**THE TASK:** Output the lines from the start of the records through the line containing "Looking at the screenshot, I should [x=259, y=90].", inclusive, as a Markdown table with the columns Row and Line. Number each row and omit blank lines.

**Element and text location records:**
========

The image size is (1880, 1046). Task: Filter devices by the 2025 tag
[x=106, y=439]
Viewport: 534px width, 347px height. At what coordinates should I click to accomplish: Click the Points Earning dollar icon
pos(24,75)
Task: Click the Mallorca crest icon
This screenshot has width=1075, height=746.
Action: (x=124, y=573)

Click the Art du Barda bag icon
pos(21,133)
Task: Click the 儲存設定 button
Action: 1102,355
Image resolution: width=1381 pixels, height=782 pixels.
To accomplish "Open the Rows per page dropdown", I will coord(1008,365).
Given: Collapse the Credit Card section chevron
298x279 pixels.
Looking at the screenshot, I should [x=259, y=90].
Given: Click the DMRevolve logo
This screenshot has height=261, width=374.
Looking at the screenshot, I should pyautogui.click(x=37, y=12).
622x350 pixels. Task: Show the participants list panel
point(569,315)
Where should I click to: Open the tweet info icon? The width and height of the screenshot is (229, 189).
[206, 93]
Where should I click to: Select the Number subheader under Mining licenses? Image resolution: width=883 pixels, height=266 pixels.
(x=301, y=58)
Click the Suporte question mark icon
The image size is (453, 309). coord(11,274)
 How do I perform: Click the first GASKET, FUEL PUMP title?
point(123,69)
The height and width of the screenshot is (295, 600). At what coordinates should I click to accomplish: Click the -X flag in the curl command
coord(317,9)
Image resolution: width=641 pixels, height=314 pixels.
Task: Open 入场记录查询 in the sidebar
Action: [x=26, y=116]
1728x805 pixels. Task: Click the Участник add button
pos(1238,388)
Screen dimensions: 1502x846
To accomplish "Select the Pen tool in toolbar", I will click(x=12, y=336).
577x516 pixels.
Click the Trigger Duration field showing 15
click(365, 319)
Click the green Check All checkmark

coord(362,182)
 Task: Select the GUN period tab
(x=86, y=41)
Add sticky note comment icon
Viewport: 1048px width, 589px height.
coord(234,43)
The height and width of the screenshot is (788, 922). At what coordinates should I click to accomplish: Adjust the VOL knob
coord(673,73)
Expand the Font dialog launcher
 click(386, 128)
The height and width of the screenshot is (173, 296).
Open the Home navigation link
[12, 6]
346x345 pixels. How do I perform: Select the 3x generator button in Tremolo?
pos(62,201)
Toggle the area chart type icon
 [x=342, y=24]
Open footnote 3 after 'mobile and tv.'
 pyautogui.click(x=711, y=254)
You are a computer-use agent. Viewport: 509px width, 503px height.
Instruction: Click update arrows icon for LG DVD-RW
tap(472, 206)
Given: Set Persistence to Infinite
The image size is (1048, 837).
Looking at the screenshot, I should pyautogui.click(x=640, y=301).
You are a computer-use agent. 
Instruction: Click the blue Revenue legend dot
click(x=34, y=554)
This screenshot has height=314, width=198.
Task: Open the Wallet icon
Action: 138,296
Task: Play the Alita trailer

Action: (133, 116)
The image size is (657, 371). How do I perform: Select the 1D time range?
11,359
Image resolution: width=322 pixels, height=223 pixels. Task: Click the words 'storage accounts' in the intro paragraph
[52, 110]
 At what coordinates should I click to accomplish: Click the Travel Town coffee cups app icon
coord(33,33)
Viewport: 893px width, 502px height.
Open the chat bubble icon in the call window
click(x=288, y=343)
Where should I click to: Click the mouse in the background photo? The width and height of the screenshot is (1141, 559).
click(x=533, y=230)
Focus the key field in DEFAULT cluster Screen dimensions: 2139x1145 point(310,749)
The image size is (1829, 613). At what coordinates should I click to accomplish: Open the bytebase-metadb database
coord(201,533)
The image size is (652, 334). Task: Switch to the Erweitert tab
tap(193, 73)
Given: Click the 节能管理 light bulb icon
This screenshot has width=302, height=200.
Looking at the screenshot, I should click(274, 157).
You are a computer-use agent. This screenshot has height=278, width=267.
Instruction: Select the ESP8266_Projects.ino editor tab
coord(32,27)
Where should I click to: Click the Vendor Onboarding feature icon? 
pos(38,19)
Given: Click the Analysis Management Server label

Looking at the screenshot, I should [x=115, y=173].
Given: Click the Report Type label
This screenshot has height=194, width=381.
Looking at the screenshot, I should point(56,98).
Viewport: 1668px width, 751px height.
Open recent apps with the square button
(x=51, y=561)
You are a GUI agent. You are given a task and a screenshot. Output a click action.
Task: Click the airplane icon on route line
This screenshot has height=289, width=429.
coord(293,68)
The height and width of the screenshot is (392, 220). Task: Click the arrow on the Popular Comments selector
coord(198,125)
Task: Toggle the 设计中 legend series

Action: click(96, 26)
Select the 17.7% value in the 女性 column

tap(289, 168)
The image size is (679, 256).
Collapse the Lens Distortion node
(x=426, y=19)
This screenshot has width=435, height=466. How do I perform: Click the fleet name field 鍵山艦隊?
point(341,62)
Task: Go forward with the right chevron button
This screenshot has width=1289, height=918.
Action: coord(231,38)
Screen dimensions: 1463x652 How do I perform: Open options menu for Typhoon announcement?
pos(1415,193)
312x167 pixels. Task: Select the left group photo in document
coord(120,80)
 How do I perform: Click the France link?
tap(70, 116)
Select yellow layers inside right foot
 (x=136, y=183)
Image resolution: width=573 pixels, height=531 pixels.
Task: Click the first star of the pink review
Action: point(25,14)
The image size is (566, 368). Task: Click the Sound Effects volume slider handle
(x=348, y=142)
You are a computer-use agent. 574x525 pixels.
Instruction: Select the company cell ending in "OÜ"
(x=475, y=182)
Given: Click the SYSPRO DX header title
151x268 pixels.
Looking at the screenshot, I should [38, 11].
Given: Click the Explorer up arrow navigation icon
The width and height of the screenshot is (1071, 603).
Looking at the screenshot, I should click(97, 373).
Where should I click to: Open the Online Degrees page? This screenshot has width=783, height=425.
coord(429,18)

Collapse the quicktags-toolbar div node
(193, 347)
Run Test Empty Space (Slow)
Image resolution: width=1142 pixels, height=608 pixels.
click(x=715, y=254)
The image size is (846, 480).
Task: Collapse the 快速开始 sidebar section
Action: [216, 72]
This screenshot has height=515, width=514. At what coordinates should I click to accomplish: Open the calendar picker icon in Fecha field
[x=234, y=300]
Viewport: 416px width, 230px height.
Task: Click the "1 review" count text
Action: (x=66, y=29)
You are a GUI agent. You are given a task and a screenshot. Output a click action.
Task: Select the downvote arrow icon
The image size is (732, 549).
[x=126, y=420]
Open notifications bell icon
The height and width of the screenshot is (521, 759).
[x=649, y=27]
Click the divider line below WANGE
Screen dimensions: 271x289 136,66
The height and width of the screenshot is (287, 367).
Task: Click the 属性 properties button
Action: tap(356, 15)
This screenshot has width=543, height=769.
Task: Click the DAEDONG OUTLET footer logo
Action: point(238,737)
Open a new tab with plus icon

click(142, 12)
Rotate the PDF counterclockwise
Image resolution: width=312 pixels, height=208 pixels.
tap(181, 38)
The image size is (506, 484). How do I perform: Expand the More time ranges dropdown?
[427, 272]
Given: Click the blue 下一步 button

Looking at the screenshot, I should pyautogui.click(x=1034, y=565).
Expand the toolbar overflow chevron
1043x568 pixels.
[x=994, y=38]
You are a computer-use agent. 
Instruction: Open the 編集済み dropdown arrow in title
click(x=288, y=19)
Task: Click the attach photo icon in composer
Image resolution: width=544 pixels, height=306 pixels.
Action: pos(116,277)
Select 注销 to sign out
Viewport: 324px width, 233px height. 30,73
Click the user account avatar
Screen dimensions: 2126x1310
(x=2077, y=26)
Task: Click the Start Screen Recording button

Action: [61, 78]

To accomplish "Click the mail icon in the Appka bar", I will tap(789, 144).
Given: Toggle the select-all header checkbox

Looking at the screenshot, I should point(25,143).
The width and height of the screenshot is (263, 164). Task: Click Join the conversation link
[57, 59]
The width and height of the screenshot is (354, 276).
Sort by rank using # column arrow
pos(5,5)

========

**WRITTEN SOLUTION:**
| Row | Line |
|---|---|
| 1 | The image size is (1880, 1046). Task: Filter devices by the 2025 tag |
| 2 | [x=106, y=439] |
| 3 | Viewport: 534px width, 347px height. At what coordinates should I click to accomplish: Click the Points Earning dollar icon |
| 4 | pos(24,75) |
| 5 | Task: Click the Mallorca crest icon |
| 6 | This screenshot has width=1075, height=746. |
| 7 | Action: (x=124, y=573) |
| 8 | Click the Art du Barda bag icon |
| 9 | pos(21,133) |
| 10 | Task: Click the 儲存設定 button |
| 11 | Action: 1102,355 |
| 12 | Image resolution: width=1381 pixels, height=782 pixels. |
| 13 | To accomplish "Open the Rows per page dropdown", I will coord(1008,365). |
| 14 | Given: Collapse the Credit Card section chevron |
| 15 | 298x279 pixels. |
| 16 | Looking at the screenshot, I should [x=259, y=90]. |